Einer großen Mehrheit im Deutschen Bundestag ist seit langem klar, dass diese jetzt seit 2 Jahren andauernde Pandemie NUR weltweit erfolgreich bekämpft werden kann. Immer neue Mutationen des Virus werden sich auch künftig in denjenigen Ländern entwickeln und verbreiten, deren Gesundheitssysteme unterwickelt sind und deren finanzielle Kapazitäten für flächendeckende Impfkampagnen nicht ausreichen. Angesichts der Reiselust gerade der Deutschen in ferne Länder werden diese Mutanten stets sehr schnell ihren Weg nach Europa und Deutschland finden und uns als Gesellschaft vor neue, ungeahnte Herausforderungen stellen. Insofern gebietet ist nicht nur die Humanität und globale Verantwortung, sondern auch die nationale Vernunft, die Pandemie nicht nur in Deutschland zu bekämpfen, sondern weltweit, denn dieses Virus macht NICHT an Grenzen halt.
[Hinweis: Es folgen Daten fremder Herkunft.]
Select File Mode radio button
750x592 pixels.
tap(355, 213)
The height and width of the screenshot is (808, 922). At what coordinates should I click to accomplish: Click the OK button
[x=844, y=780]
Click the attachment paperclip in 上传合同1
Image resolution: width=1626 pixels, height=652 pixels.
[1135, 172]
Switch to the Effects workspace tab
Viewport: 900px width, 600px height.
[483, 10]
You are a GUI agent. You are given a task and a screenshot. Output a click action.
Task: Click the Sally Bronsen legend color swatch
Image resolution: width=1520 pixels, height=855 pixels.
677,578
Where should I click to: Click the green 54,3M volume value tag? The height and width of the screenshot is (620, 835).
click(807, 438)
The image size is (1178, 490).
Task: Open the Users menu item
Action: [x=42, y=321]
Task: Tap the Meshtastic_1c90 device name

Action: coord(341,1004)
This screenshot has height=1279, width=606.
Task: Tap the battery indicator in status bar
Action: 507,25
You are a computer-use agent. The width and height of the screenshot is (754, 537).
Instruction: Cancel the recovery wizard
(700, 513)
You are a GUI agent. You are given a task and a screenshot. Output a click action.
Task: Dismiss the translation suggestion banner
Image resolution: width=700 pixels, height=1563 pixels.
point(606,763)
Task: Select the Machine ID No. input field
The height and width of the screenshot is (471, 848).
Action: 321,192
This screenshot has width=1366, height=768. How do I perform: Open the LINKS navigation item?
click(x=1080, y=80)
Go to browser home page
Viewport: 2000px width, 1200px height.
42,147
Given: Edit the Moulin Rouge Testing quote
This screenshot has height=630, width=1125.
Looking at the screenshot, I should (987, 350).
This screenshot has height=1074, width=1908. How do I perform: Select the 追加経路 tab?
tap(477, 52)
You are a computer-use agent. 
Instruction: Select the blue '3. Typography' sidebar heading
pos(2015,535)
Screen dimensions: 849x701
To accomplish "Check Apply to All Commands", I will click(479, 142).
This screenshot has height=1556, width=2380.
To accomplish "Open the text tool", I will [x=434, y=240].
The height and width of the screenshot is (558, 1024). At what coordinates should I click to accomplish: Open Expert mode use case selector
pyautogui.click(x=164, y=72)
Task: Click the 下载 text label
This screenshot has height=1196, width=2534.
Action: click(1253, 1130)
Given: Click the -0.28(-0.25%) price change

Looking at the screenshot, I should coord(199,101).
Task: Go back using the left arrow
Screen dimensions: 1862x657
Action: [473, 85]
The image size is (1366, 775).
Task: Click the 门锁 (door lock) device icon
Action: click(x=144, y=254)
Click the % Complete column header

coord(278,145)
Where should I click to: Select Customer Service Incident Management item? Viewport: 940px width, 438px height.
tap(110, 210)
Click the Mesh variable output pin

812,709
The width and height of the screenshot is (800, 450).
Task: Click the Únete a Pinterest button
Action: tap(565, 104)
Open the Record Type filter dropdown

Die globale Initiative „COVAX“ ist ein Zusammenschluss von 190 Ländern, Impfstoffherstellern und internationalen Organisationen wie der WHO und der Impfallianz GAVI, die allen Menschen weltweit Covid-19-Impfstoffe zugänglich machen will (insbesondere in Ländern mit sehr niedriger oder mittlerer Wirtschaftskraft). Dabei geht es nicht nur darum, dass ausreichend Impfstoff beschafft wird, sondern auch darum, bei Transport, Logistik, fairer Verteilung und kompetenter Impfvorbereitung vor Ort organisatorisch als Gemeinschaft zu unterstützen.  Bereits vor über einem Jahr - anlässlich des G7-Gipfels am 19. Februar 2021 - kündigte etwa die EU an, ihre Unterstützung für COVAX auf 1 Milliarde Euro aufzustocken, nachdem sie zunächst 500 Millionen Euro zugesagt hatte. Die damalige Kanzlerin Angela Merkel kündigte bei diesem Gipfeltreffen für Deutschland zusätzliche 980 Millionen Euro für COVAX an und erhöhte diese Summe am 22. Mai 2021 um weitere 100 Millionen Euro. Mit einem Gesamtbeitrag von fast 2,2 Milliarden Euro zählt Deutschland damit zu den größten Unterstützern der Initiative, worauf die große Mehrheit der Bundestagsabgeordneten durchaus stolz ist, da wir mit unserem Beitrag Millionen Menschen in den ärmsten Ländern helfen und es vollkommen klar ist, dass wir die Pandemie nur dann erfolgreich (auch in Deutschland!) bekämpfen können, wenn uns dieser Erfolg auch weltweit gelingt. 

Bedenken Sie:  jede(r) Gesundheitshelfer(in), die selbst durch Impfung vor dem Virus geschützt ist, kann die Versorgung von unzähligen Kindern und Patienten sicherstellen – und geimpftes Lehrpersonal kann überall Kindern und Jugendlichen wieder geregelten Unterricht und damit den so wichtigen Zugang zu Bildung ermöglichen. Für diese weltweite Initiative werden zahllose Helfer*innen geschult, Lieferwege und Kühlketten verlässlich überprüft und ausgebaut und Expert*innen unterstützen regionale Behörden dabei, die Verteilung der Vakzine zu planen und sicher zu gewährleisten.

Über die Einführung einer möglichen allgemeinen Impfpflicht in Deutschland für alle Erwachsenen entscheidet der Bundestag in freier Abstimmung (Gewissensentscheidung ohne Fraktionsdisziplin) vermutlich im März - am 26. Januar haben wir im Deutschen Bundestag dazu in einer ersten dreistündigen „Orientierungsdebatte“ das Pro und Kontra sachlich und fair diskutiert. Die Debatte können Sie in der Mediathek des Bundestages anschauen – es lohnt sich! Fakt ist: wenn sich bei uns ab Sommer 2021 – als genug wirksamer Impfstoff für alle Menschen in Deutschland bereit stand - deutlich mehr Menschen freiwillig hätten impfen lassen, dann müssten wir aktuell nicht über eine Impfpflicht mit solch einer Dringlichkeit zum Schutz der vulnerablen Gruppen diskutieren, aber die Impfquote ist bei uns in Deutschland leider immer noch viel zu niedrig. Meine persönliche Meinung zur Impfpflicht können Sie seit dem 27. Januar auf meiner Homepage ausführlich und differenziert nachlesen: ich bin – ab 18 Jahren – dafür.